Le jour dit, les Américains étaient finalement au nombre de quatre et Florent Vernay, directeur de l’école de musique, les présentait comme musiciens et enseignants : « Ils ont retrouvé une œuvre de jeunesse de Harry Partch, ce compositeur pas très connu qui a également fabriqué des instruments, dont beaucoup pour les percussions, utilisant des modes et des tonalités très différentes de ce que l’on a l’habitude d’entendre, avec des quarts de ton, etc. »
Datées de 1928, ces « Studies on Scales » que l’on pensait irrémédiablement perdues semblent avoir été écrites juste avant « My Heart Keeps Beating Time », une des premières œuvres reconnues comme majeures dans la carrière de Partch. « Nos quatre amis, poursuivait le directeur, sont en train de voir comment on pourrait rééditer ces études. »

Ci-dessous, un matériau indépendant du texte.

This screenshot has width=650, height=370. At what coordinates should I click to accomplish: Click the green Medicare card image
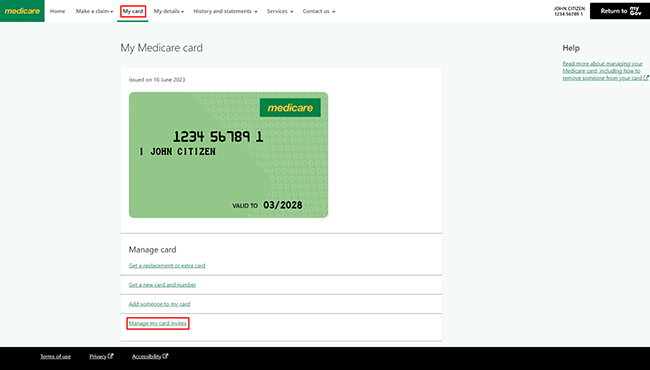tap(228, 155)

Composé de jeunes élèves et d’enseignants de l’école de musique, le public était tout ouïe.
Abrités sous une bâche plastifiée (on reconnaît bien là la théâtralité de l’auteur de « Revelation in a Courthouse Park », une pièce musicale tirée des « Bacchantes » d’Euripide), les quatre musiciens s’installent à leurs instruments respectifs – on découvrira plus tard qu’il s’agit d’un piano, d’un violoncelle, d’une timbale et d’une soliste. Les lettres qui forment le sous-titre apparaissent : « 15 seconds before Harold Raw Dies », écrites à la main sous la bâche.
Violemment secoué, le plastique devient un des ces instruments fantastiques inventés par Partch et qui ont aidé la musique contemporaine à mûrir. Digne du chromélodéon dont Partch dessinera plusieurs moutures, la bâche suit la partition du vent (ce qu’expliquera, à l’issue de la représentation, le musicien américain).

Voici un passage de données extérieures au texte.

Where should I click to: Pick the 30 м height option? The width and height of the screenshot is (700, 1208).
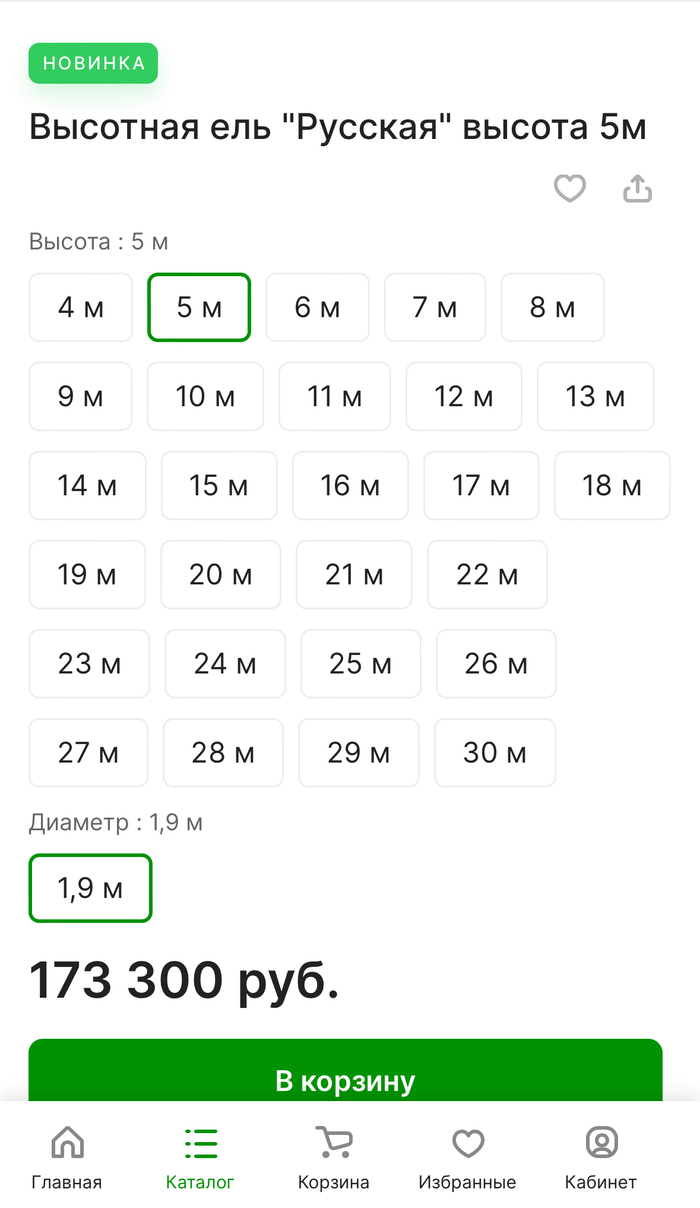point(495,752)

Les premiers rires ont fusé lorsque, tour à tour, la violoncelliste et le percussionniste se sont pris les pieds dans la bâche. Puis, quand le même percussionniste a perdu sa baguette, l’envoyant valdinguer vers le public. Ils ont atteint leur apogée au moment où la pianiste, se penchant sur les cordes de son instrument pour y faire rouler une balle de ping-pong, s’est faite écraser par le couvercle du piano.
Il s’agissait, mais certains l’avaient découvert déjà depuis plusieurs minutes, d’une supercherie destinée à présenter aux élèves de l’école et à leurs enseignants la compagnie théâtrale du Détour, actuellement en résidence au Théâtre de Vénissieux. D’autres, qui pratiquent la musique contemporaine, se demandaient si c’était de l’art… ou du cochon. « Nous faisons nous-mêmes des trucs assez barrés. Nous avons été orientés dès la base sur une fausse route. Nous avons cru le directeur. »
Les comédiens expliquent leur façon de procéder : « Nous faisons les choses sérieusement et nous les décalons du côté du burlesque. »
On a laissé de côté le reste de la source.